- **PROVIDED PASSAGE**
# Gatlinburg - Crown Park Resort - 7540



## Miss Marty (Oct 21, 2006)

*Crown Park Resort*

PHASE I - NOW OPEN!

Phase 1 of construction at Crown Park Resort was completed 
in May 2006. With 106 luxury villas, the first phase includes: 
56 one-bedroom and 50 two-bedroom units. 


http://www.crownparkresort.com/


----------



## Polly Metallic (Oct 22, 2006)

We toured there last week. The resort is very nice, especially now while it's not the season for construction, but there will be building there for the next two or three years, minimum, and the buildings will be in close proximity to the open that is currently open, so it will be messy and noisy for a very long time.


----------



## sfwilshire (Oct 23, 2006)

Polly,

How did you find the tour? I'd like to see it, too.

We're going to be spending a lot of time up in that area over the next couple of months. We were approached by Bluegreen yesterday for a tour, but my husband blew him off before I had a chance to intercede. I think it would be a good use of our spare time to see some of the area resorts.

Sheila


----------



## iceeu2 (Oct 23, 2006)

Sheila,

Just walk up and down the street in Gatlinburg.  They will reel you in!!  We did it in the winter and ended up with $125.  They do make you put up a $20 cash deposit.  I guess that's so you really do show up for the presentation.  We just saw a model since there was construction going on.  The model was very nice.  They always are!!

Donna


----------



## Polly Metallic (Oct 29, 2006)

We were staying at Town Square and there were timeshare hawkers for Crown Pointe set up on our street. We had to walk by them on our way to downtown. We only got $100 so it sounds like we should have held out for more.


----------



## Miss Marty (Mar 7, 2007)

*Crown Park Resort*

*
One "Tug" Review to date

DSL hookups in every villa*

Anyone have reservations or own at 
this new Gatlinburg Timeshare Resort


----------



## Miss Marty (Aug 22, 2007)

*Crown Park Resort*

Rode pass the Crown Park Resort 
in Gatlinburg today - Looks Nice!

It is located on a side street within
walking distance of area attractions.


----------



## Miss Marty (Aug 24, 2007)

*Crown Park Resort*

*
August 23, 2007*

Went to the new Crown Park Resort Preview Center 
& did a timeshare presentation regarding RCI Points.

The resort is located on Airport Rd now Nature Trail Road in Gatlinburg.

Signed in just before 9 AM. and was out around 11:30 AM. (2 1/2 hours)

The first part of the presentation was held in a small conference room.
Cody our host interacted with the group while doing a slide presentation.

The prices for various point packages where always listed on the wall. 
The salesmen sat in on the presentation but never bother the guests.

Afterwards, we walked up to the first building to see the lobby, pools,
and to preview a three bedroom lock out model unit. There were alot 
of people so it was hard to spend much time looking around but the
units appear to be nice.  CP plans to build more buildings and it will be 
very crowded once completed.  The location is great if you like to go
out and walk around the streets of Gatlinburg or drive to the GSMNP.

Since there are only two resorts in the B & C system
South Beach in Myrtle Beach & Crown Park in Gatlinburg
Crown Park sell (deeded) RCI points. 

The preview center is very nice and has a beautiful fireplace.

- **GIVEN EXERCISE**
According to the Crown Park Resort thread, why does Crown Park sell deeded RCI points? Answer in one to three sentences. Use only the Crown Park Resort thread to respond.

- **INFORMATION PROVIDED**
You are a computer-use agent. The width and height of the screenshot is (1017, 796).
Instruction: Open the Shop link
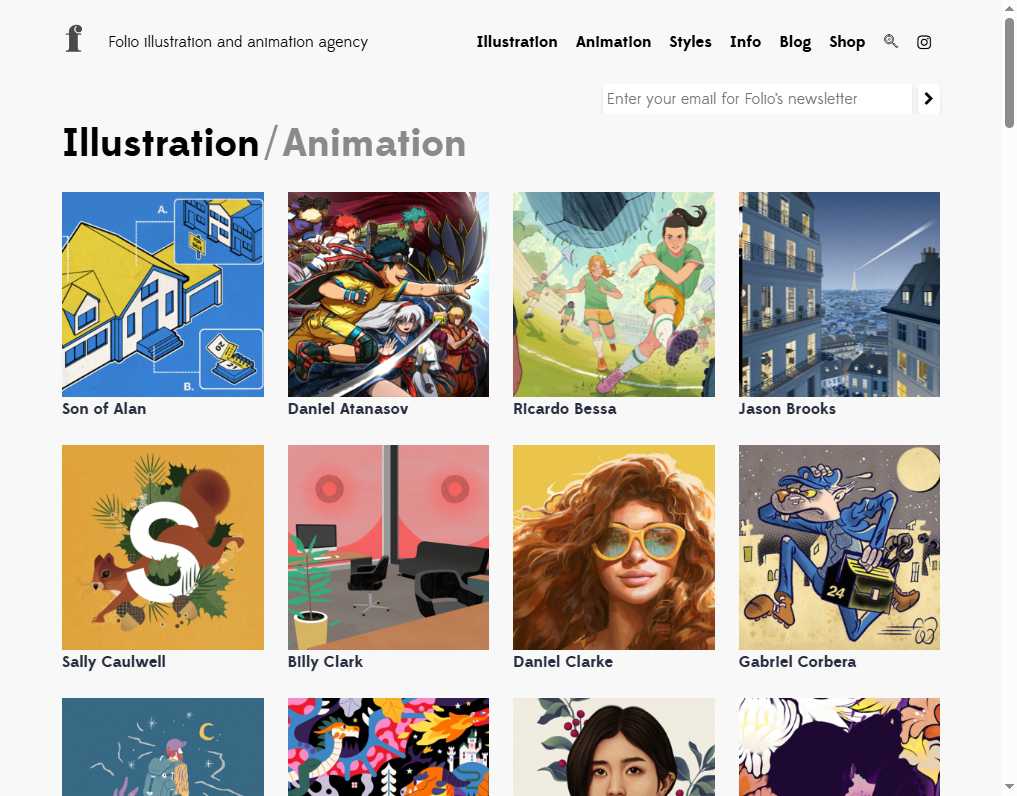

- **ANSWER IN FULL**
Crown Park sells deeded RCI points because there are only two resorts in the B & C system. Those two are South Beach in Myrtle Beach and Crown Park in Gatlinburg.